By Noam Moscovich and Stanislav Barabanov
What happens when your fleet starts to think and talk In modern fleet management, numbers alone don’t drive results.
When our models generate a vehicle health score — an overall measure of potential issues and the likelihood of mechanical failure , that number is just the beginning. Fleet managers don’t just want to know that something’s wrong; they want to know why, how serious, and most importantly, what to do next.
That’s where Large Language Models (LLMs) step in. At Questar, we’re using LLMs to close the gap between raw data and meaningful action turning vehicle telemetry into clear, contextual insights that directly improve operational efficiency.
LLMs Across the Vehicle Health Pipeline
Our AI pipeline now embeds LLMs at multiple layers of the health scoring process — not as a flashy add-on, but as an integral intelligence layer:
- Localized anomaly explanations: LLMs analyze short time windows of sensor data to explain why a vehicle behaved abnormally during specific driving segments.
- Trend and evolution insights: They interpret how a vehicle’s health score changes over time, offering context on whether an issue is stabilizing or worsening.
- Engineering knowledge integration: By grounding outputs in real-world automotive expertise and metadata, LLMs ensure recommendations are relevant, safe, and technically sound.
Vehicles also generate vast amounts of text-based data diagnostic trouble codes (DTCs), alerts, and service logs. LLMs excel at reading and connecting this unstructured text with sensor readings, producing explanations that are both natural and actionable.
Evaluation-Driven Development
At Questar, we don’t treat LLMs as black boxes.
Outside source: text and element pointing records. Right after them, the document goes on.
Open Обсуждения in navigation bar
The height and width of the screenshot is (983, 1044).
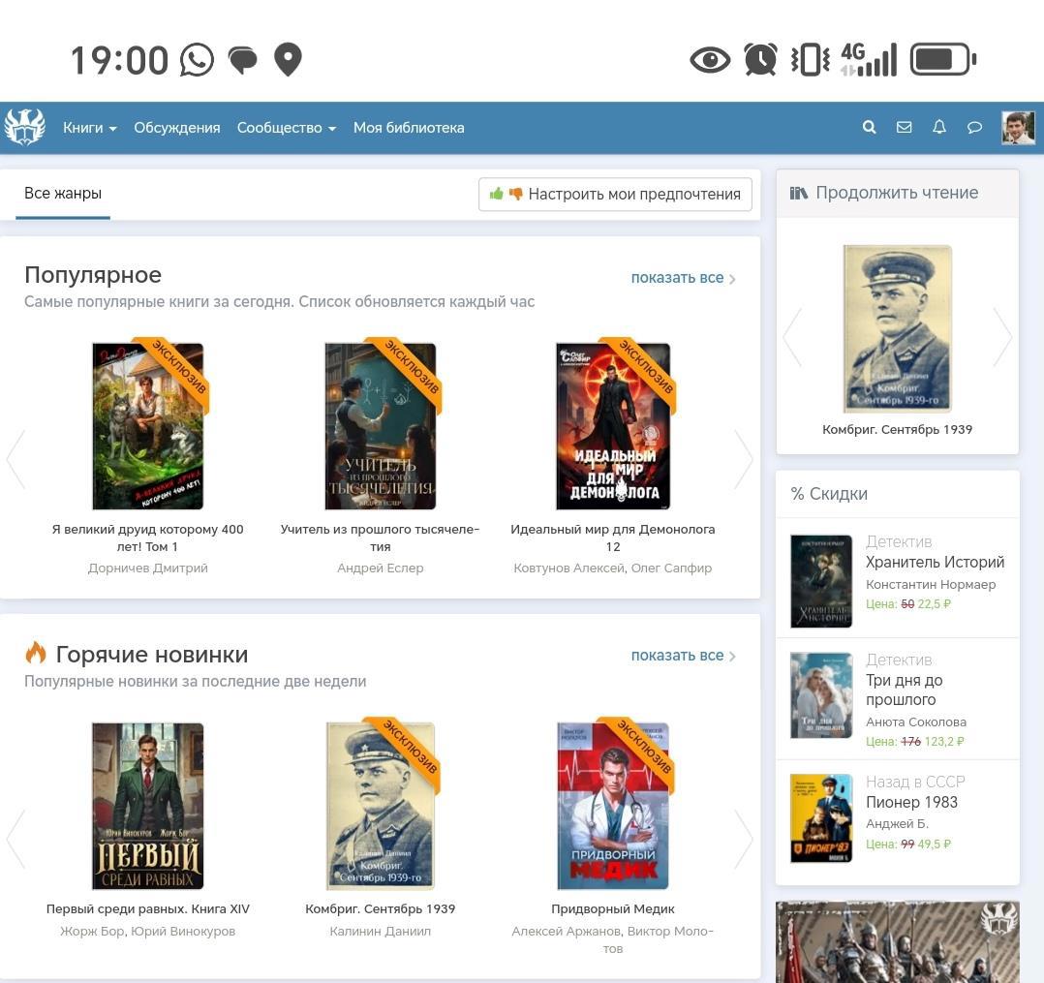177,128
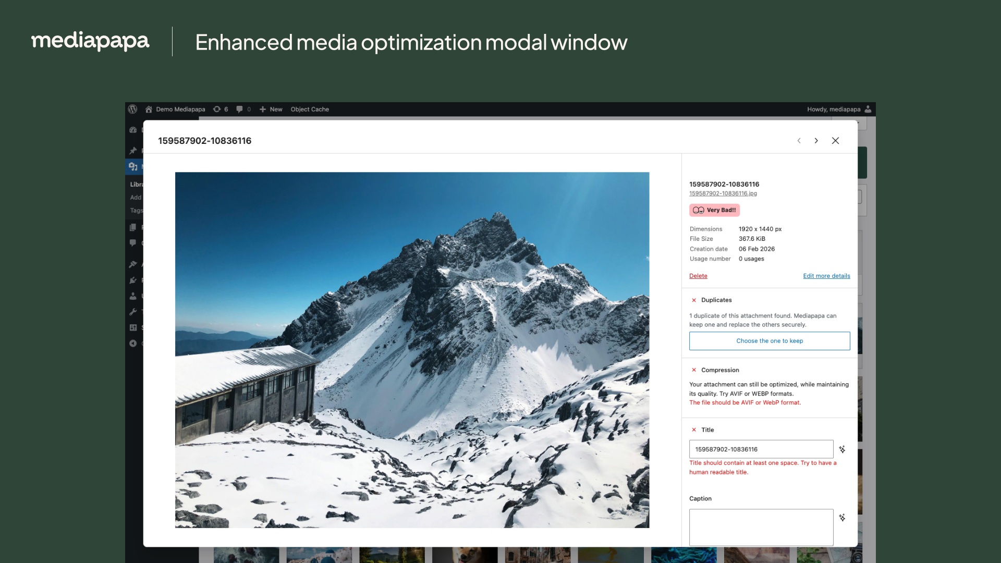Open the updates icon showing 6

pyautogui.click(x=220, y=109)
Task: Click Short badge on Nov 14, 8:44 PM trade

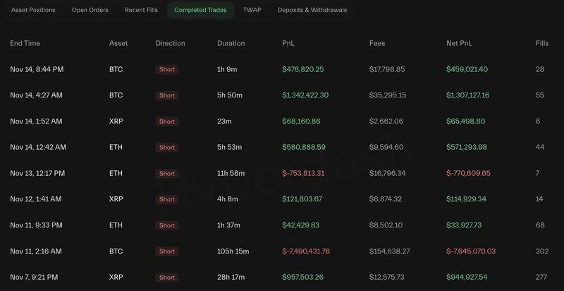Action: (167, 69)
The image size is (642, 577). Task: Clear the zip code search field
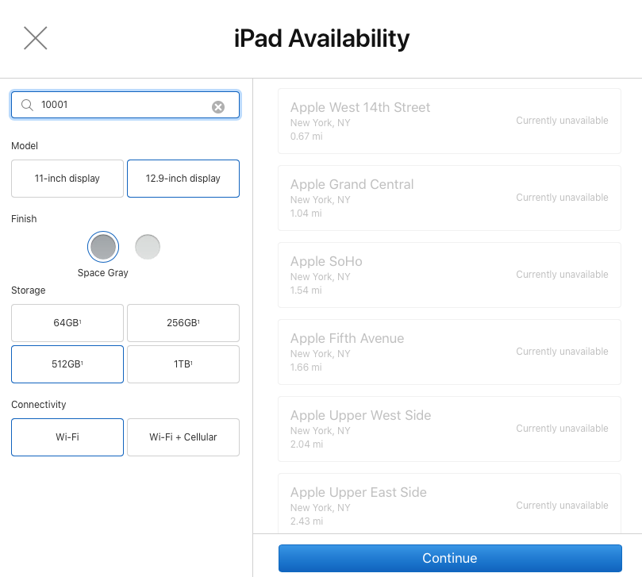218,106
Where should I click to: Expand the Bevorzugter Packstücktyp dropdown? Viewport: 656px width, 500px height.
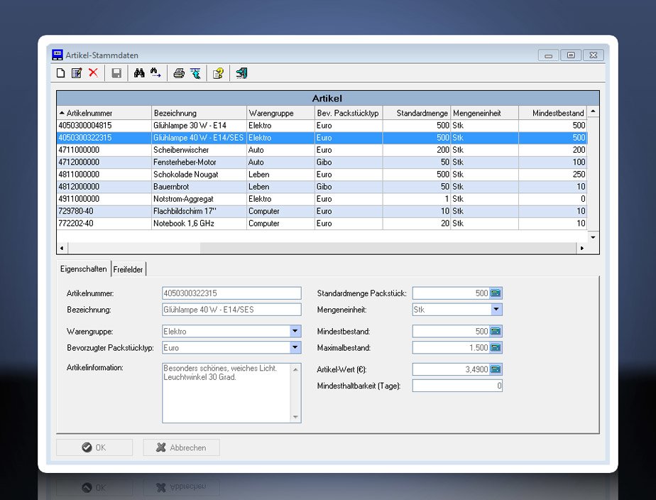(x=295, y=348)
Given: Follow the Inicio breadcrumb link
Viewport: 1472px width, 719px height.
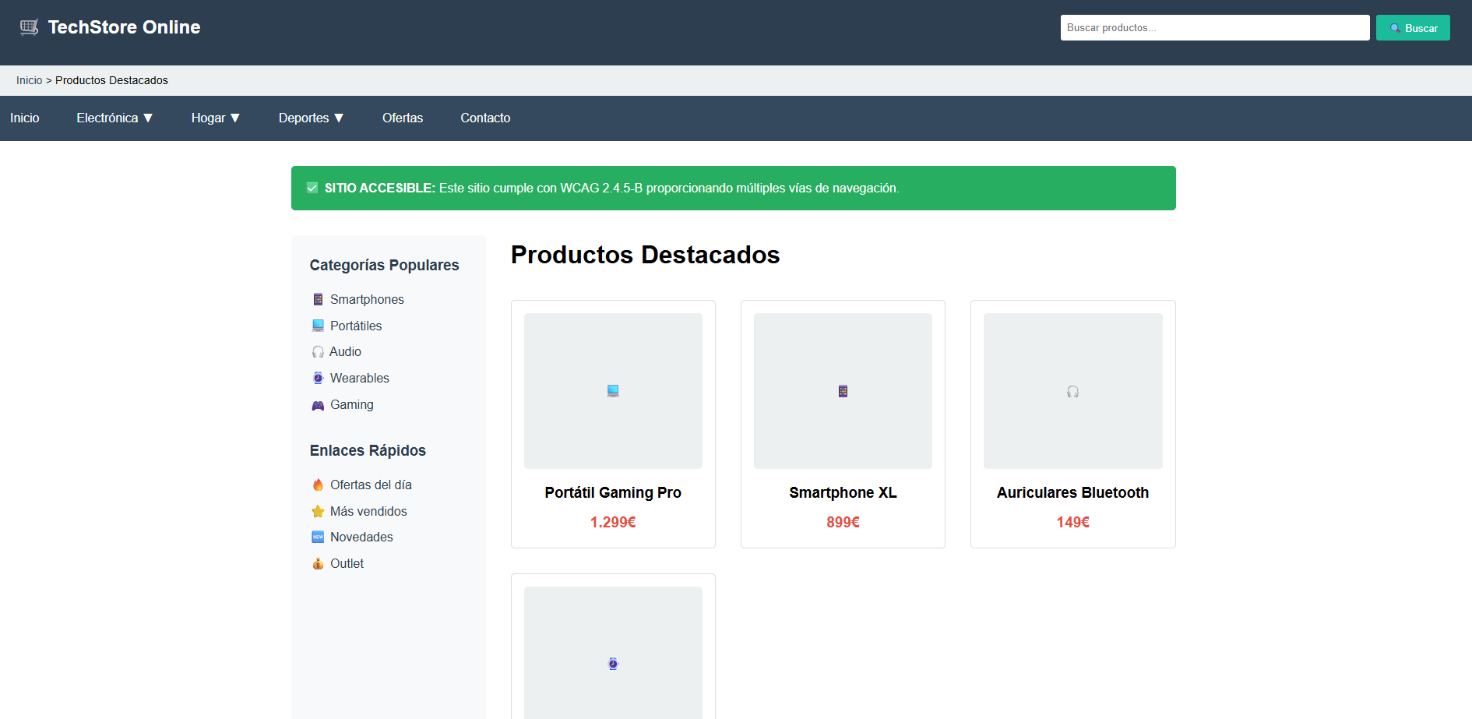Looking at the screenshot, I should [29, 80].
Every insight is evaluated and refined through an evaluation-driven development cycle:
- Relevance testing: confirming that every explanation is grounded in real vehicle data.
- Hallucination checks: detecting and minimizing unsupported claims.
- Expert feedback loops: automotive engineers and data scientists continuously review LLM-generated recommendations through our dedicated feedback platform, improving both accuracy and usability.
This iterative approach ensures that our LLMs evolve alongside our vehicles.
Health Scores to Clear Actions
By embedding LLMs into the predictive maintenance pipeline, Questar transforms static scores into actionable guidance. Fleet managers and drivers receive:
- Vehicle health summaries, concise overviews of current conditions.
- Root cause analysis, clear explanations of what triggered an alert.
- Actionable recommendations, step-by-step guidance on what to do next, from maintenance scheduling to simple driver checks.
Some insights even point to preventive driver actions like monitoring cooling systems or checking oil levels that reduce downtime without a workshop visit. Every small intervention adds up to measurable gains in uptime, cost reduction, and fleet longevity.
Driving Efficiency with Intelligence
The integration of LLMs marks a pivotal shift in commercial vehicle operations. By transforming complex, multi-source data into understandable insights and practical actions, LLMs help fleets run smoother, react faster, and plan smarter.
At Questar, we’re not just analyzing data, we’re teaching machines to explain, recommend, and empower.
The result? Fleets that are not only connected but truly intelligent.